A nation-wide survey of nearly 1,700 hospitals examining their readiness to form accountable care organizations (ACOs) found that 13 percent are participating in, or planning to participate in, ACOs in the next year, according to a new report from The Commonwealth Fund.
Nearly all (93%) of the ACOs in which hospitals are participating are physician-driven—either created as joint ventures between hospitals and physicians (57%) or physician-led (26%).
The report, Hospitals on the Path to Affordable Care: Highlights from a 2011 National Survey of Hospital Readiness to Participate in an Accountable Care Organization, by researchers at The Commonwealth Fund and Health Research and Educational Trust, also finds that hospitals already involved with ACOs are making progress in improving coordination of patient care and ensuring safe transitions among care settings. Most of these hospitals, about three-quarters (73%), report sharing clinical data among health care settings, including with primary care practices, and 70 percent have processes in place to identify patients moving between care settings such as nursing homes and rehabilitation facilities, who might need additional attention.
Hospitals participating in or planning to participate in ACOs are already emphasizing care for patients with complex needs who are at high risk for being readmitted to the hospital, according to the report.

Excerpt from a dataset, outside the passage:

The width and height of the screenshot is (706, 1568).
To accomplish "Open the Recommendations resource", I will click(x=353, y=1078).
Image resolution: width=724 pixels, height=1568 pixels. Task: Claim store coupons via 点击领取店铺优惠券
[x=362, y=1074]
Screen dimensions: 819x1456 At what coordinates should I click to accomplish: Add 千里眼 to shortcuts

More than half (53%) reported calling patients within 72 hours of their discharge from the hospital to another care setting, and nearly 35 percent said they arrange home visits by advanced practice nurses or physicians for homebound or otherwise complex patients.

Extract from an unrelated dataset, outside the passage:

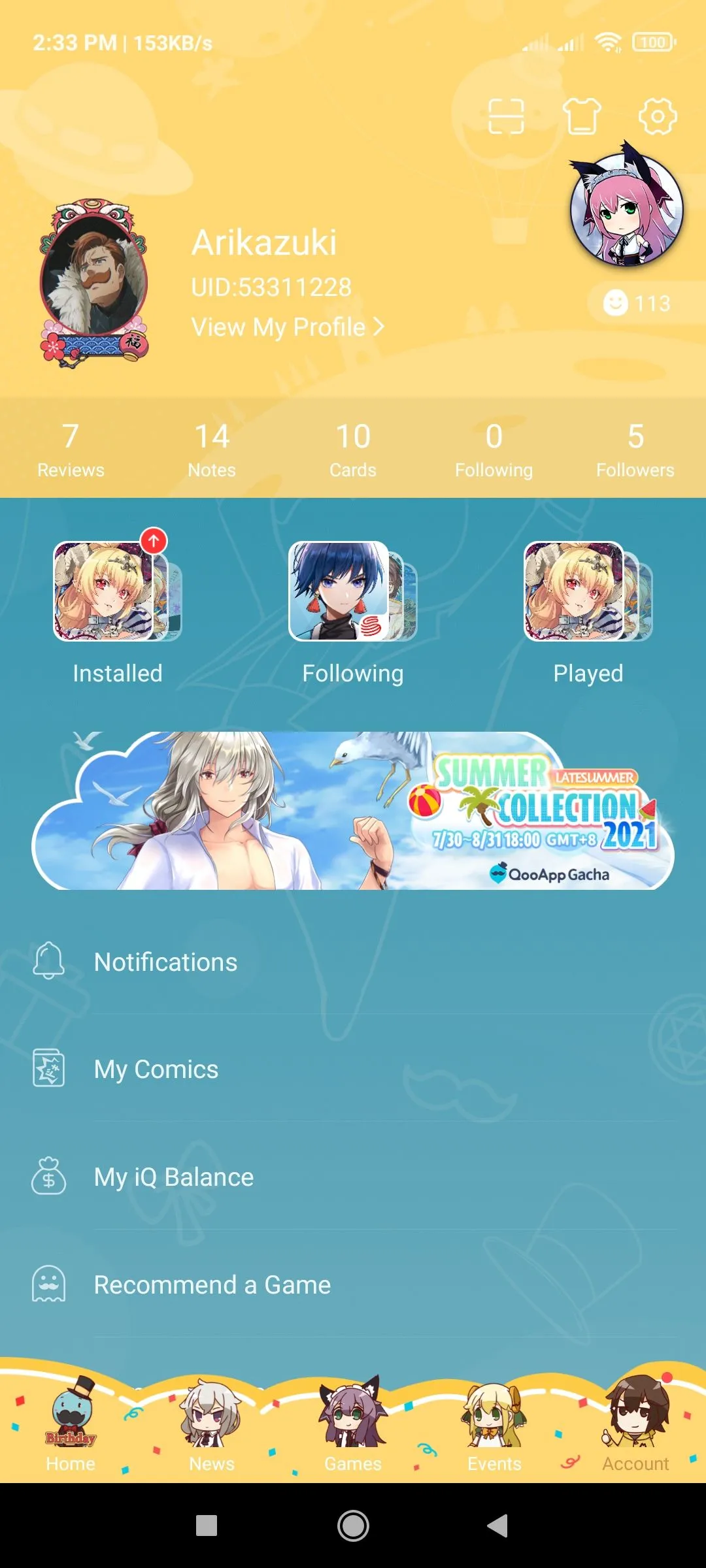Open the 113 smiley points badge
Screen dimensions: 706x1568
[x=638, y=303]
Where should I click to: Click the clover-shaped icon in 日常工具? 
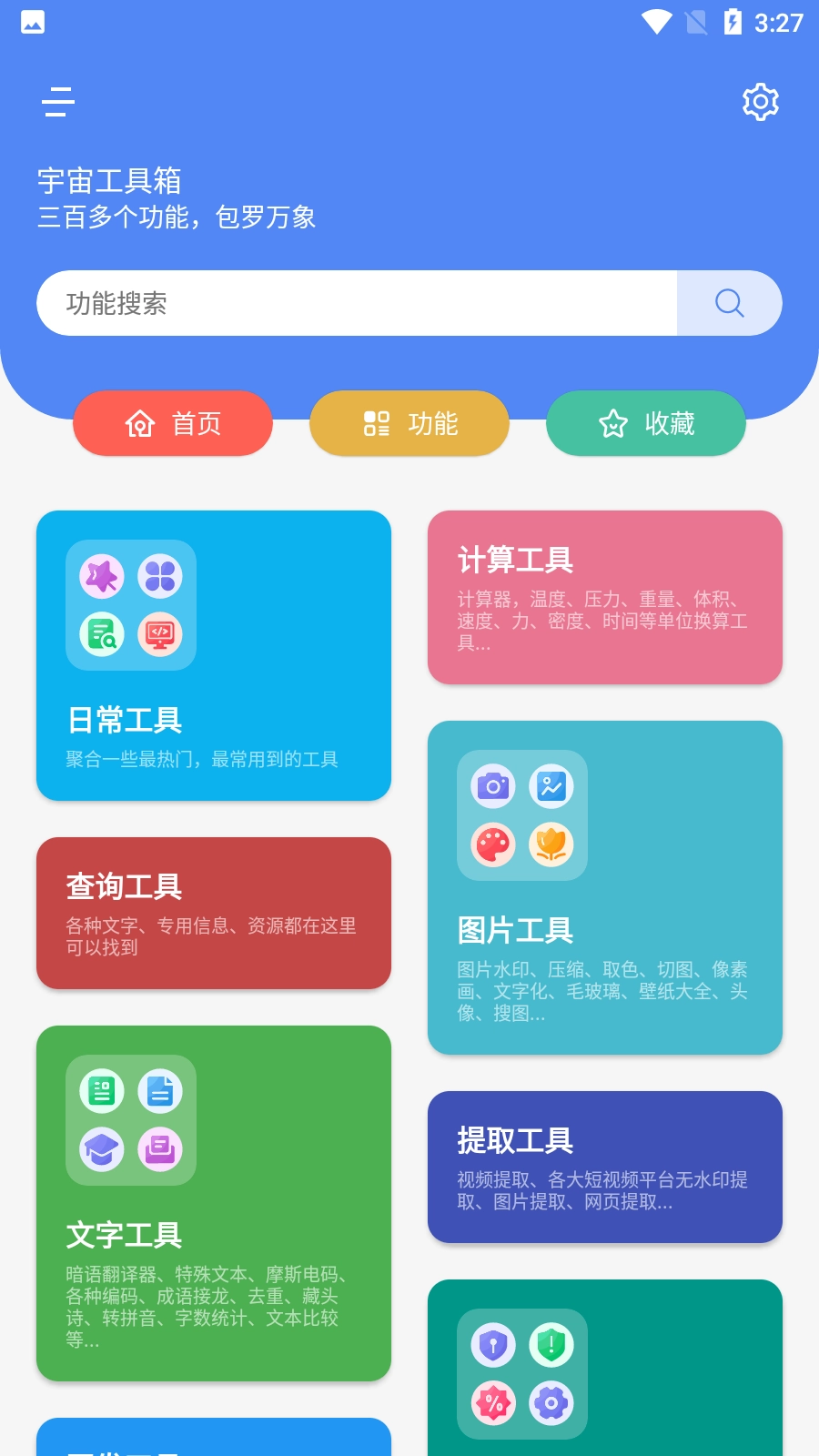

Additional Survey Findings:
- Fifty-six percent of hospitals participating or planning to participate in an ACO said they had or were pursuing an ACO contract with a commercial payer or self-insured employer. Thirty-two percent were planning to apply for the Center for Medicare and Medicaid Innovation ACO program.

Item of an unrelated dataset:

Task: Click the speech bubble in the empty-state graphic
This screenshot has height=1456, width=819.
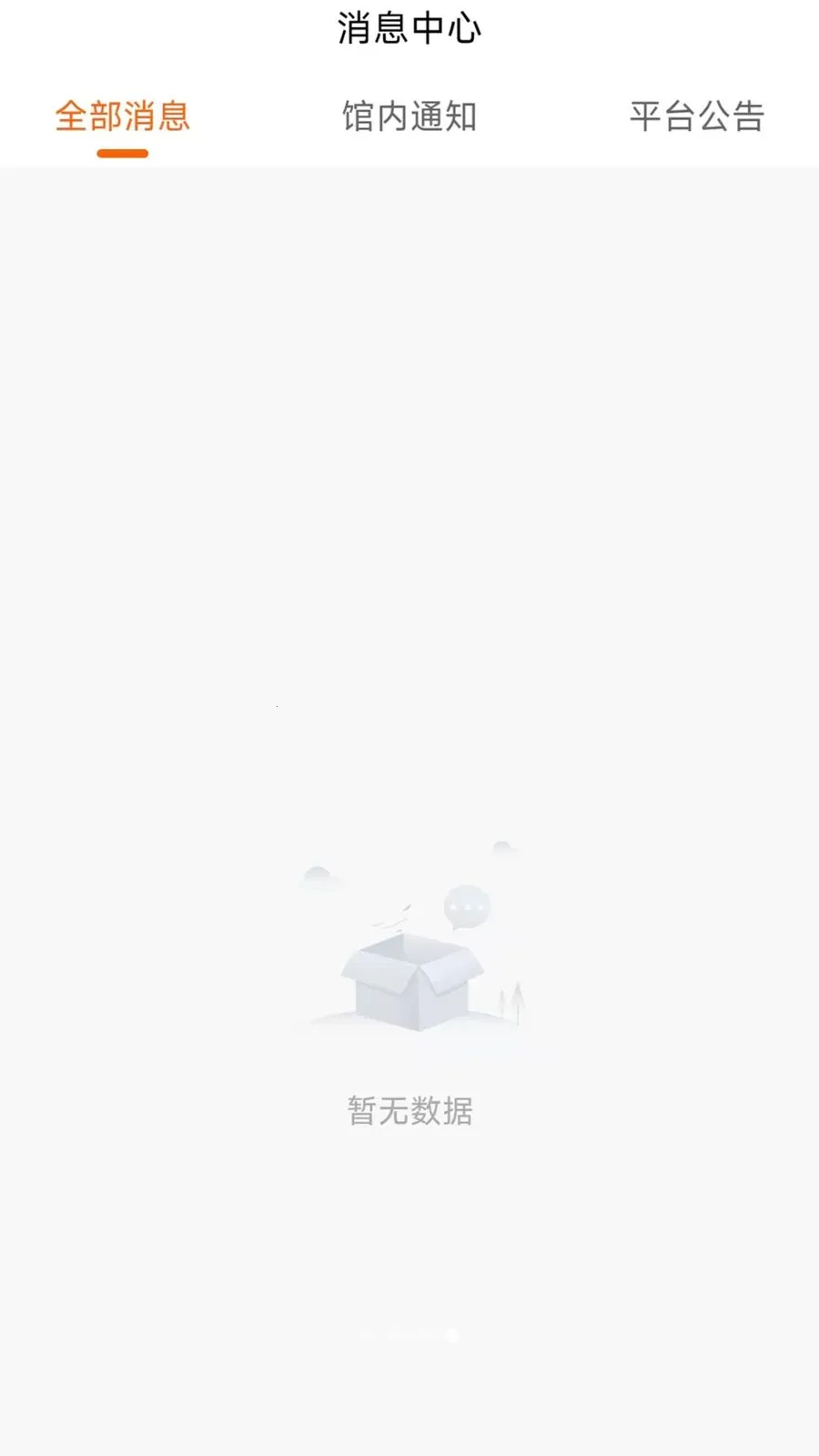Action: tap(468, 905)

- While 73 percent of ACO-participating hospitals say they share information across care settings, only 35 percent have the ability to track whether the information exchange has been successful.
- Nearly 85 percent of ACO-participating hospitals have information systems to track how patients use health care services, but there is room for improvement in their readiness to manage sicker patients. Only 19 percent reported using predictive tools to identify high-risk, high-cost patients and only 28 percent have plans to use case managers to support the sickest, most costly patients the ACO will treat.
- When looking at financial risk, the survey found that only 50 percent of hospitals participating or planning to participate in an ACO reported that they have the financial strength to accept risk. Fifty-nine percent have stop-loss or reinsurance provisions, and 69 percent have processes in place for monitoring the use and costs of services compared with revenue received or allowed.
ACOs are intended to promote an enhanced focus on primary care with responsibility for a defined patient population and accountable for achieving benchmark levels of quality and cost.